About This Notebook

My notebook is built on top of Github using Jekyll, a static site generator built by Tom Preston-Warner and others in the open source community. I have a few requirements for any system that will be my notebook:

  • The ability to write offline in Markdown, but publish the material in any format I need.
  • An ability to host the production version of the notebook on the web, open for anyone to read and reference.
  • A way to easily embed bibliographic references.
  • The ability to link to articles and posts within the notebook with persistent URLs and bibliographic references, since the notebook is a record of work before it appears in publication elsewhere.
  • The ability to render software code in a pleasing manner.

I've long been intrigued by Carl Boettiger's open science notebook, as well as Caleb McDaniel's open history notebook. And I'm also inspired by Lincoln Mullen's notebook and Shawn Graham's notebook. So, welcome to my notebook. Here's how things work.

Overview

My original notebook ran on Gitit, but remained local to my laptop rather than open on the web. I still use that while I'm working on my manuscript, though some of that material will be moved to this notebook as well -- especially as I start revising my dissertation into a book manuscript. While Gitit mostly hit the above requirements, there were a few thing about it I didn't like. I don't write in Haskell, and don't have any desire to learn the language, so I wanted a system built in a language I already knew so I could extend the platform as I needed. Since I've long been a user of Ruby and Jekyll, the platform made much more sense to me. I also never liked Gitit's default .page extension, preferring to keep my files as .md.

There are a few drawbacks to Jekyll. It doesn't have the same ease of wiki functionality built into Gitit, so internal linking isn't as clean as I'd like. I also cannot edit these files on the web as cleanly as I could with Gitit, although web editing on Github circumvents that to some degree.

Notes, Essays, Categories, Tags

Everything in the notebook is a _note, apart from some of the descriptive pages I've put together (like this page). Everything here is a Markdown file contained in _note.

At a conceptual level, I distinguish from "essays" and "notes." A note is any page in a notebook for recording something useful---reading notes, archive notes, primary sources notes, and so on, but a note cannot stand alone without extra context. So, context for notes live inside of a project that those notes relate to. Each of this metadata is contained in category in Jekyll's YAML, providing me a way to break down notes into units. Notes often appear in more than one category. For example, a note might look like:

---
layout: post
title: "white1995misfortune"
tags: [american west, dissertation, survey]
categories:
- Readings
---

Toward the bottom of the YAML header, the note belongs to the categories Readings, relating the note to categories that I can then sort by and parse. These categories are used in the notebook itself to build lists from project pages.
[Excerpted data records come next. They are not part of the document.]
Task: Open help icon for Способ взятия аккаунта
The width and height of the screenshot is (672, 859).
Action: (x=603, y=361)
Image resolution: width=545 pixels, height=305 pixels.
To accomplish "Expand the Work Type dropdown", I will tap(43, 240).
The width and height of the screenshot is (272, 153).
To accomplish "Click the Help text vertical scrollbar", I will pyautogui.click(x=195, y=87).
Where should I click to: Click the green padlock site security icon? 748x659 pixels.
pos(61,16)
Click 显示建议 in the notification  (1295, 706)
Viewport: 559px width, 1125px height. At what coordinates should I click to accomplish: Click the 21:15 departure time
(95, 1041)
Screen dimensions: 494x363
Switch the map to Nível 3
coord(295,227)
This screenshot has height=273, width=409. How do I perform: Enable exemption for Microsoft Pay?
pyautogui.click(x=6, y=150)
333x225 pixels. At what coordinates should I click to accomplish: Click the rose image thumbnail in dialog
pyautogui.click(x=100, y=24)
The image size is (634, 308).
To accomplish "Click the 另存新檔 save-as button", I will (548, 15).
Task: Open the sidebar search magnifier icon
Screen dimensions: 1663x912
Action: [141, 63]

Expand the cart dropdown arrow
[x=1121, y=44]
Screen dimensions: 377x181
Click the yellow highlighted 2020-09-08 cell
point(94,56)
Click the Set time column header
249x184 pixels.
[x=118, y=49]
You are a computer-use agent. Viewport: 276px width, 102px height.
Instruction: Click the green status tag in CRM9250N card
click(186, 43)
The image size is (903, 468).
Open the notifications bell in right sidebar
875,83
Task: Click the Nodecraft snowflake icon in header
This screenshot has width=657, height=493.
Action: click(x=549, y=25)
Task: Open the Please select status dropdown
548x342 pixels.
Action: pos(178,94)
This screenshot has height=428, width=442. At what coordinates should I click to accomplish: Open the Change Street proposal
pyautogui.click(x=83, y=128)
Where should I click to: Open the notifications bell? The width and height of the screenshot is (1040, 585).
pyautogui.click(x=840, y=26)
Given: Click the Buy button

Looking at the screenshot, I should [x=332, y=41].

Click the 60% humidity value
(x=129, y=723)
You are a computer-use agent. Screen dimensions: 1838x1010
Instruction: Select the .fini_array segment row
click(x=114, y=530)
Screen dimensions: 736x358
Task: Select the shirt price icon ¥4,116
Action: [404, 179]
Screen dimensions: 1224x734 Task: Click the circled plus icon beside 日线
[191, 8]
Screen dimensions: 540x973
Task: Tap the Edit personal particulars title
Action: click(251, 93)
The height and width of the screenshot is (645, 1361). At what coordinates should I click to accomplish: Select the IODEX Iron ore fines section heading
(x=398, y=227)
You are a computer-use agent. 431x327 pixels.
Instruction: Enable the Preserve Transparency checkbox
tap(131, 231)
Essays, in contrast, are related to specific projects or collections of notes, meant for me to make things more comprehensible or extend the context around historical information. For example, an essay might include the following metadata:

---
layout: essay
title: "Urbanization and the American West"
tags: [urban history, urbanization, suburbanization, american west, dissertation]
categories:
- Essays
---

The essay isn't related to a specific project necessarily. The category Essays will put it in a list of essays and general writings in the notebook. I also give the essay a different layout, which has a few minor UI tweaks from the post format.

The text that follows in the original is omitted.